+++ Text shown
A recent visit from Kory’s mum, Anne was a great opportunity for us to connect in person and also to share new experiences as well as favourite traditions. I have to admit that growing up I never heard of the Bonanza - A Ponderosa Christmas Special (trust me this is old with Lorne Greene and Michael Langdon - search YouTube if you’re curious to know more), but it was a tradition in Kory’s family and so we listen to it each year which is fun.

Getting curious and exploring ICM (intentional camera movement) techniques. (EXIF data f20, 1/5s, 120mm, ISO64, +0.67EV)

This year we introduced Anne to a new tradition - Ted Lasso. I may have mentioned that I have a bit of an obsession with this series - I really appreciate the subtle leadership nuances and team building as well as gratitude and just feel good moments (ok and Roy Kent’s fruity language). I think that Anne is hooked now too as we watched several episodes most evenings.

One of my favourite episodes is about Ted challenging Rebecca’s ex husband (Rupert) to a darts match. Rupert assumes that a “country bumpkin” American would be easy pickings in this match, but Ted surprises him by being a crackerjack player. The best dialogue is Ted explaining a quote:

Be Curious - Not Judgemental. (Walt Whitman)

He speaks to being curious and asking questions such as, Ted - have you ever played darts? To which he would have answered - why yes I have - every Sunday from age 10-16 with my father.

Definitely something to take on board and be more open to asking questions instead of making assumptions.

Questions anyone?

I have also mentioned that I grew up in a very traditionally British family and it was sometimes a bit of a confusing household for a young child - where questioning things just wasn’t done, so in my young mind I made a lot of assumptions about the dangers and consequences of asking too many questions. Things such as questions will expose weaknesses and areas of ignorance that get you teased, or that questioning may make others uncomfortable - something to be avoided at all costs.

Abstract images really help us to get curious trying to figure it out. (EXIF data f6.3, 1/1250s, 800mm, ISO400, -1EV)

It’s so interesting how our young minds will interpret information or lack of information. Our brains like to make sense of what is not complete and we will fill in the gaps even if it is not correct information. I spoke about this in this blog post.

Asking questions and being curious has been found to be a key ingredient for creativity and exploration - just watch a curious child and see how they explore a concept or topic they’re unfamiliar with.

They tend to start general and then hone in to what doesn’t make sense and many will keep at that point until they have worked it into making sense or they’ve exhausted their information seeking - possibly both.

Is there a downside to being curious?

There have been and still are instances where those who have dared to ask questions are seen as challenging authority and as a result they have been isolated or abandoned as a punishment for their curiosity. This is familiar territory for me and it took a long time for me to be comfortable unleashing my curiosity.

It’s so important for us to push through that stigma and dare to be curious - dare to ask questions to get better understanding - fostering greater openness and allowing for working through uncomfortableness and doubt.
++++++
+++ Provided records
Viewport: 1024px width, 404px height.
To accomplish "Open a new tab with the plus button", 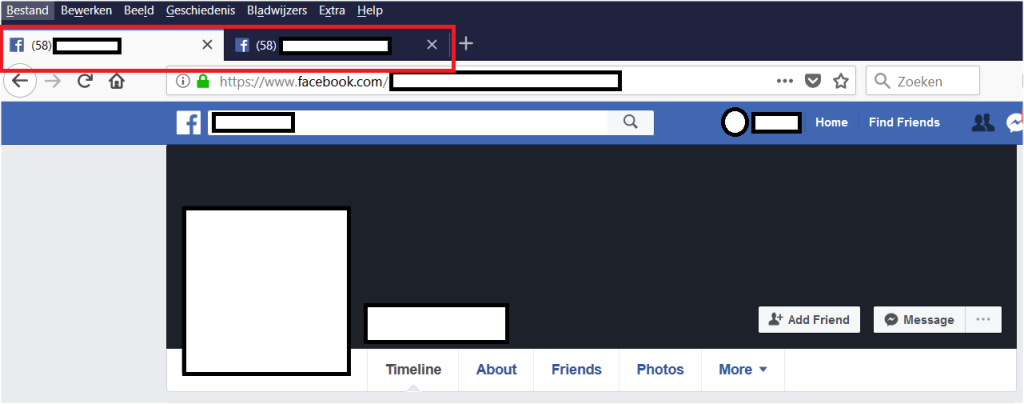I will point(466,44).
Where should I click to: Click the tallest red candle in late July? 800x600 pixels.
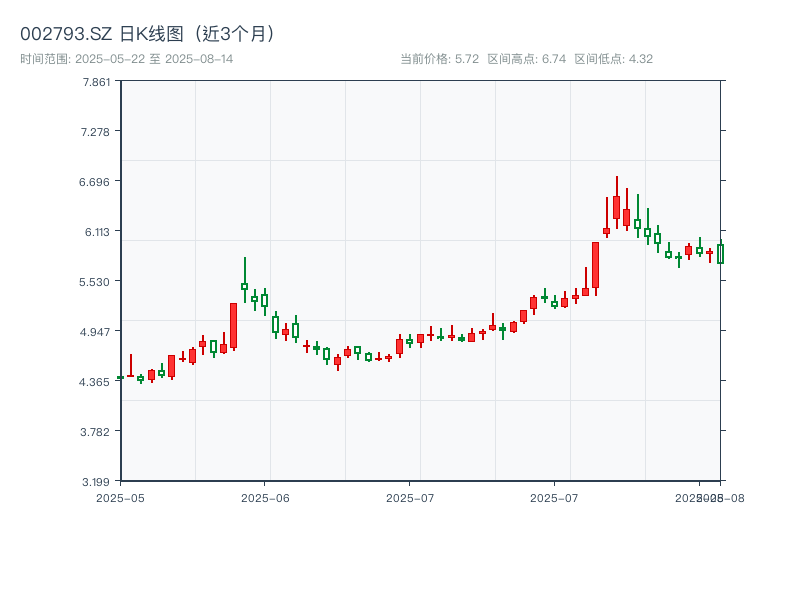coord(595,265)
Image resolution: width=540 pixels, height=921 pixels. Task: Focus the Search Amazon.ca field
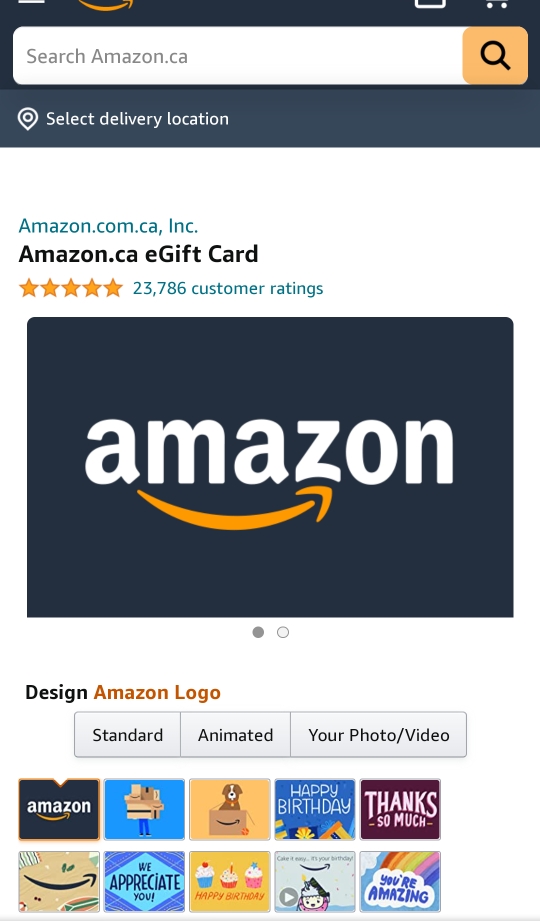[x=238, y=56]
++++++
+++ Provided records
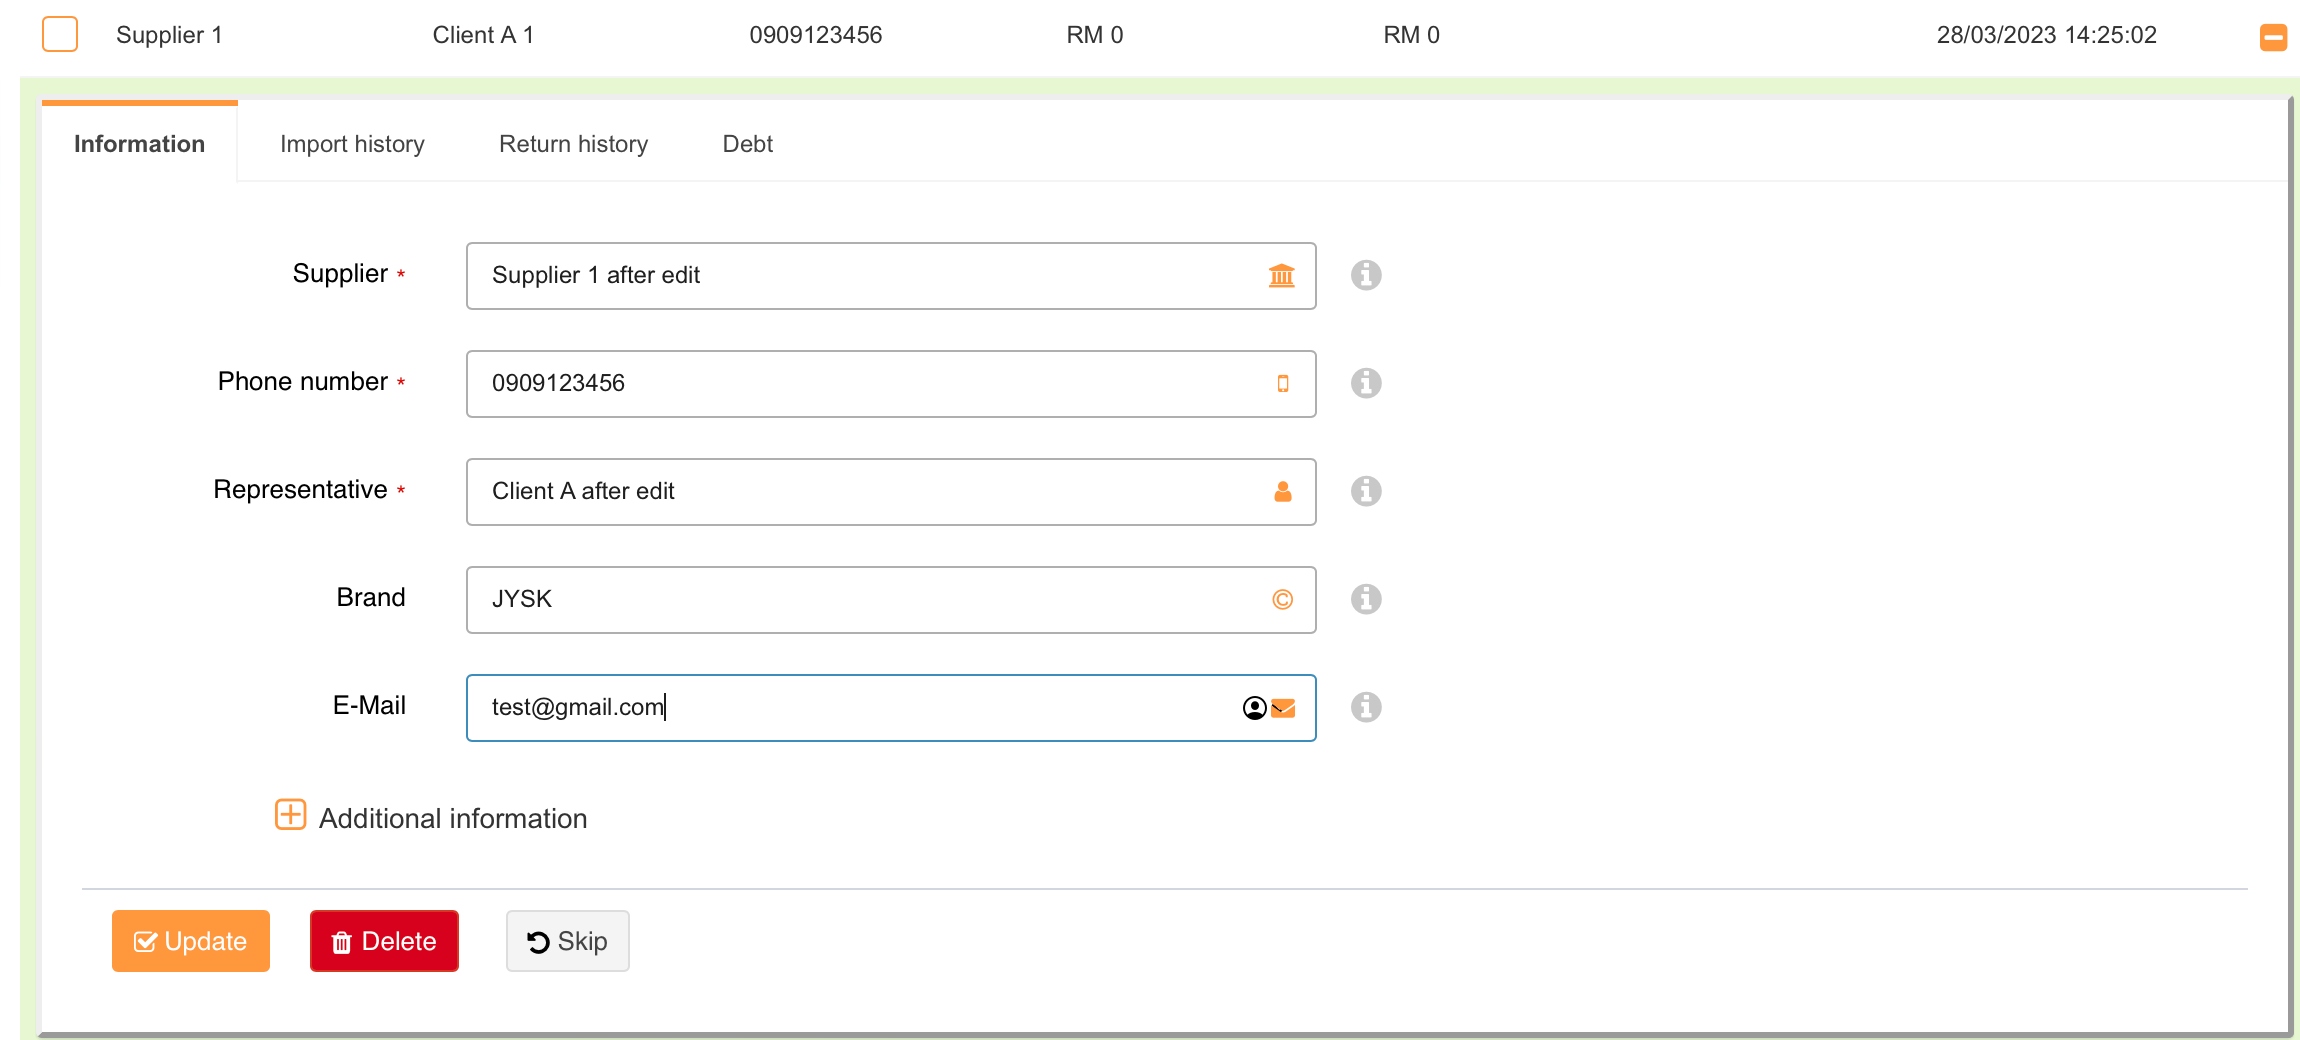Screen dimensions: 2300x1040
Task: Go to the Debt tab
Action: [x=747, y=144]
++++++
▸ Tasks to perform
**a.** Reproduce the stretch of the post on curiosity from "It’s so interesting" through "to being curious?".
**b.** In the post on curiosity, whom does Ted challenge to a darts match?
**c.** Summarize the post on curiosity in two sentences.

▸ Solutions to each task
**a.**
It’s so interesting how our young minds will interpret information or lack of information. Our brains like to make sense of what is not complete and we will fill in the gaps even if it is not correct information. I spoke about this in this blog post.

Asking questions and being curious has been found to be a key ingredient for creativity and exploration - just watch a curious child and see how they explore a concept or topic they’re unfamiliar with.

They tend to start general and then hone in to what doesn’t make sense and many will keep at that point until they have worked it into making sense or they’ve exhausted their information seeking - possibly both.

Is there a downside to being curious?

**b.** Rupert, Rebecca's ex husband.

**c.** During a visit from Kory's mum, Anne, the writer introduced her to Ted Lasso, whose darts episode includes the quote "Be Curious - Not Judgemental" and moves the writer to favor asking questions over making assumptions. Having grown up in a traditionally British household where questioning wasn't done, the writer argues that curiosity is a key ingredient for creativity and that people should push through the stigma and dare to ask questions.